THE DATA.
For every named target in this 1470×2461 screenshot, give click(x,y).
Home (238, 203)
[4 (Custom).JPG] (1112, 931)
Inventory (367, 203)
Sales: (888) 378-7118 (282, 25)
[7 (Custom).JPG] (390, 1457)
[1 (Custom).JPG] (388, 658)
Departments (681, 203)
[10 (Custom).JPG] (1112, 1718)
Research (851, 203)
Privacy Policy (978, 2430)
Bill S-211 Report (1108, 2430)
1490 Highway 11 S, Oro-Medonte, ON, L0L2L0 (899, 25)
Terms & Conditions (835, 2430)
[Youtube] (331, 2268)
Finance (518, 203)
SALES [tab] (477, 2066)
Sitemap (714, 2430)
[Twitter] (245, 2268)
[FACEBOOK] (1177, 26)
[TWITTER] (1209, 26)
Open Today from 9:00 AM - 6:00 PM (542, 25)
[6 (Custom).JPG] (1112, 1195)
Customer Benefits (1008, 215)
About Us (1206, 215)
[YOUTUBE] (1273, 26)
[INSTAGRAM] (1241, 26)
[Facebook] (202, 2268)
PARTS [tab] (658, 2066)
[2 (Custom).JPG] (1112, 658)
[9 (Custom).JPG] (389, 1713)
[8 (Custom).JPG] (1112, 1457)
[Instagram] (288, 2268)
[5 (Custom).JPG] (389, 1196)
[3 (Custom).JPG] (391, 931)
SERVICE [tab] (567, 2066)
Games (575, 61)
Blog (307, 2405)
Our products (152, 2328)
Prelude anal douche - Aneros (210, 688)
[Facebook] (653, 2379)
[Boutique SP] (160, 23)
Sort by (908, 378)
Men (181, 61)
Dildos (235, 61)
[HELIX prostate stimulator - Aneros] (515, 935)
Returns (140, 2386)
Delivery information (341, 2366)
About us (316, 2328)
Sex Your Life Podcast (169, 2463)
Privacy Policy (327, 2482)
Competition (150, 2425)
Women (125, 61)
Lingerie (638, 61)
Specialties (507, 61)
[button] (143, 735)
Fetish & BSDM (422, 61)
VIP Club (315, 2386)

EXERCISE DESCRIPTION.
Output the line containing "[Facebook] (653, 2379)" and each line after it through the close of the entries, unchanged and with no other lines.

TASK RESULT.
[Facebook] (653, 2379)
[Boutique SP] (160, 23)
Sort by (908, 378)
Men (181, 61)
Dildos (235, 61)
[HELIX prostate stimulator - Aneros] (515, 935)
Returns (140, 2386)
Delivery information (341, 2366)
About us (316, 2328)
Sex Your Life Podcast (169, 2463)
Privacy Policy (327, 2482)
Competition (150, 2425)
Women (125, 61)
Lingerie (638, 61)
Specialties (507, 61)
[button] (143, 735)
Fetish & BSDM (422, 61)
VIP Club (315, 2386)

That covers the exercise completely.